Biden’s proposals come when two-thirds of Americans reported their prescription drug prices have increased since 2017, according to a recent Gallup survey, and drug prices have jumped by 33% since 2014, according to study from GoodRx.
“The last thing you need when you’ve finally retired is to have the rug pulled out from underneath you by a 500% price increase for a medication that keeps you alive,” said Beck.
Here’s what Biden would do if Congress passes his plans for Medicare.
Lowering drug prices
Open up negotiation
In his plan for older Americans, Biden intends to repeal a law that is responsible for prohibiting the Health and Human Services Department from negotiating lower drug prices with pharmaceutical corporations.
Medicare already negotiates pricing with hospitals and other health care providers, the campaign noted, and given the vast number of Americans covered under the program, the government would have leverage to get lower prices.
“The outrageous price increases of both specialized drugs and broadly-used necessities like insulin will keep happening unless we make smart rules like this,” Beck said. “It’s about time that Americans get protections like these.”
Cap prices of new drugs
To make sure reasonable prices persist, Biden wants to allow the Secretary of Health and Human Services to launch an independent review board to assess the value of specialized biotech drugs that face no competition.

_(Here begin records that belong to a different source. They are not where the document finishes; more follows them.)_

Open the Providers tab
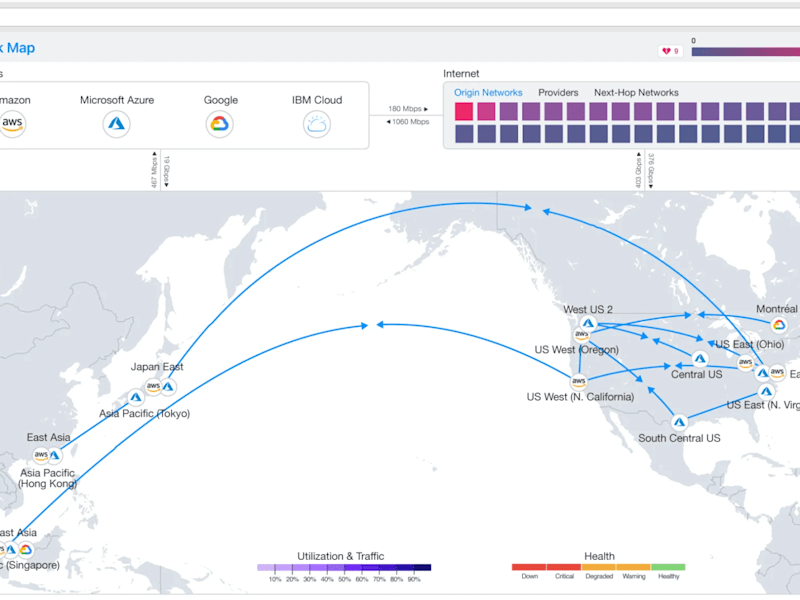The image size is (800, 600). click(558, 92)
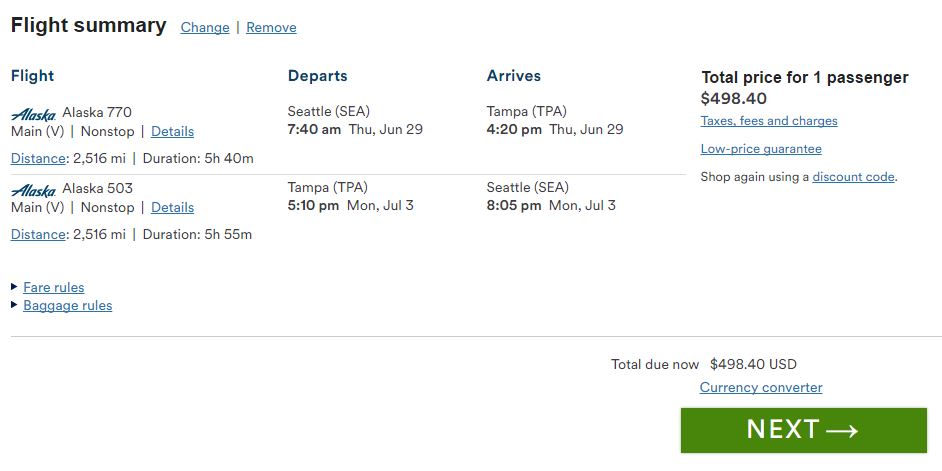This screenshot has height=471, width=942.
Task: Open the Currency converter
Action: point(761,387)

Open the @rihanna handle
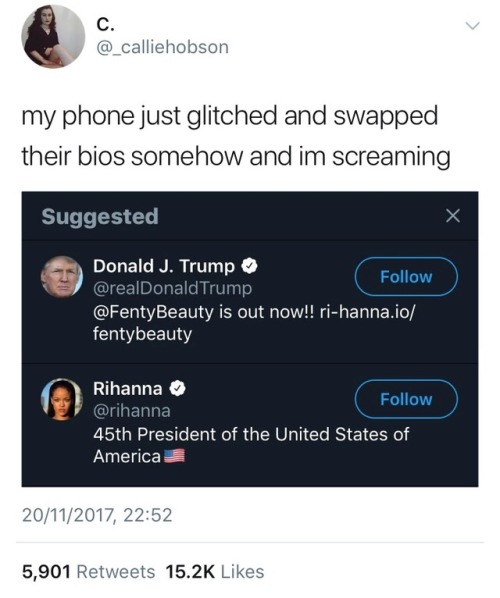pos(132,411)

The board would recommend a reasonable price for the drug based on how the drugs are priced in other countries through a process called external reference pricing. If the drug does not exist elsewhere, the board will independently review and recommend a price. Private plans participating in the marketplace will also access a similar rate.
Peg prices to inflation
Biden’s plan also includes limiting price increase for all brand, biotech and abusively priced generic drugs to inflation. Those companies exceed inflation when increasing prices would face a tax penalty under Biden’s plan.

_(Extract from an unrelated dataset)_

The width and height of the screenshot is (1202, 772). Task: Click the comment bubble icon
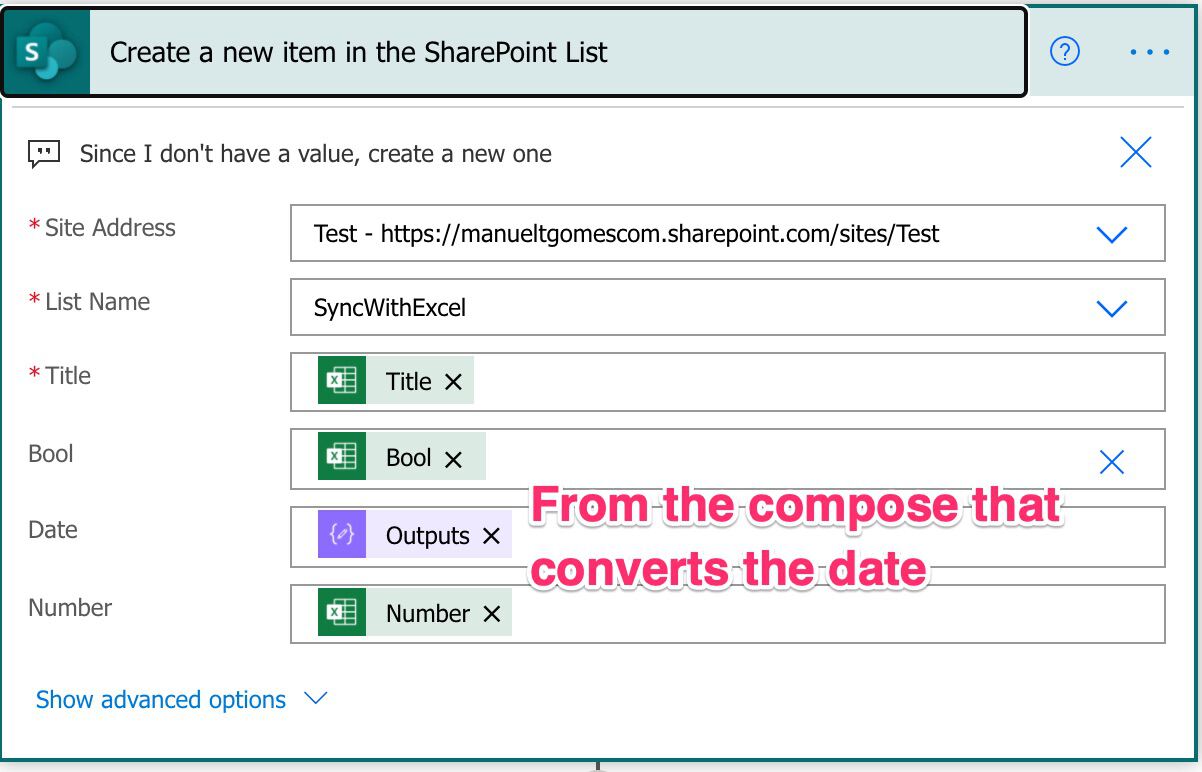tap(42, 152)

“Economically, the Biden Plan will make Medicare more sustainable so that its annual cost increases more closely mirror inflation,” Beck said, “whereas the current trajectory has costs rising as an overwhelming percentage of GDP in the United States.”

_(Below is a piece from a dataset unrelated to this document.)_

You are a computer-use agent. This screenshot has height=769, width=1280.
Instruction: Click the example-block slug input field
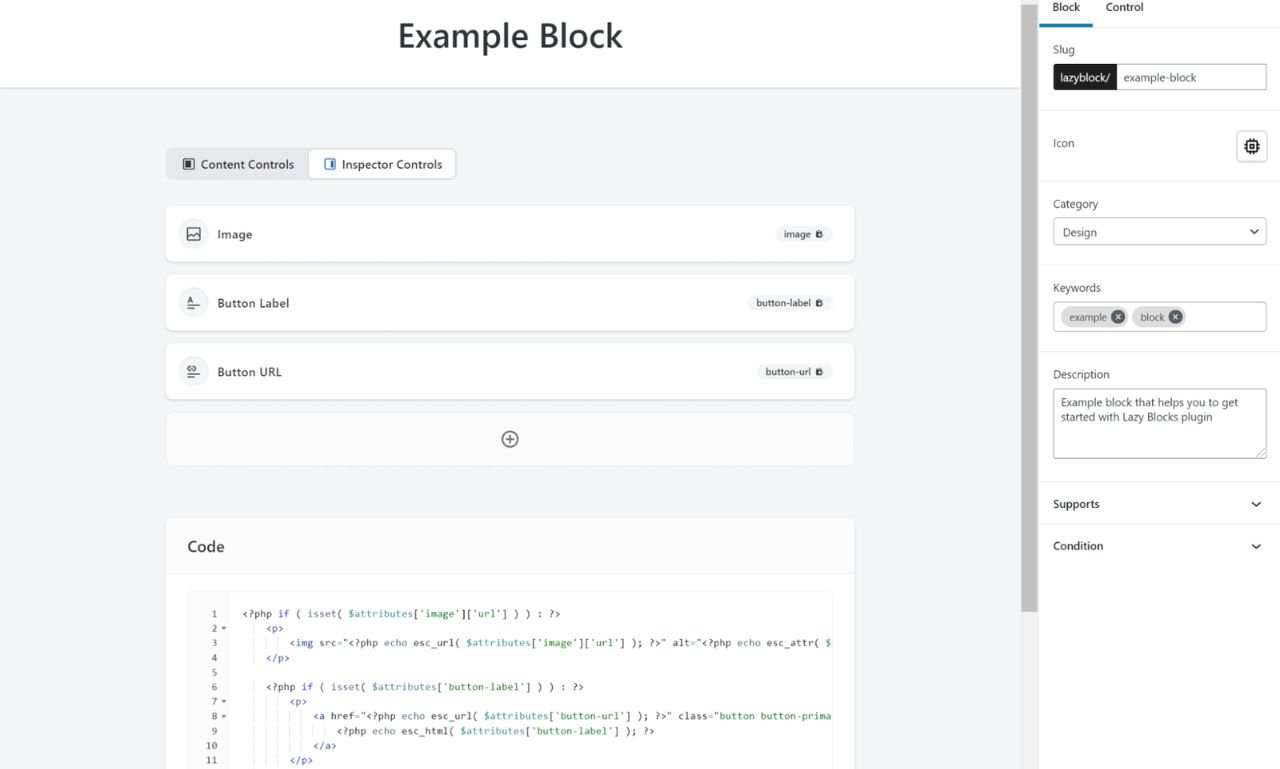(1190, 76)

Allow Americans to buy abroad
Americans would also be allowed to buy prescription drugs from other countries under Biden’s plan, creating more competition for U.S. drug companies to incentivize them to keep prices lower. The only criteria is that the U.S. Department of Health and Human Services must certify these drugs are safe.
Improve supply of generic drugs
Non brand-name drugs, otherwise known as generics, would also receive a boost. Biden’s plan would work to improve the availability of safe generic drugs, which help to reduce health care costs. He plans to remove roadblocks that keep generic versions of drugs coming to market sooner and make it easier for generic manufacturers to get samples of brand-name drugs.
Lower eligibility age
Medicare currently enrolls more than 60 million Americans, including retirees and people with disabilities. Biden wants to increase those numbers by lowering the Medicare enrollment age to 60 from 65.
“Many of these individuals would no longer be constrained by their employer-provided coverage,” said Cobi Blumenfeld-Gantz, CEO of Chapter, an online Medicare marketplace. “In turn, this could facilitate earlier retirements as well as lower healthcare premiums for younger employees, if older employees opted to take Medicare instead of employer-sponsored coverage.”
The move would also add up to 23 million people to Medicare, according to Avalere Health, a consulting firm.
“We have let the rest of the world leapfrog ahead of us when it comes to making sure that we get both effectiveness and value for our money in [healthcare],” Beck said. “It’s past time that America steps into the 21st century on this.”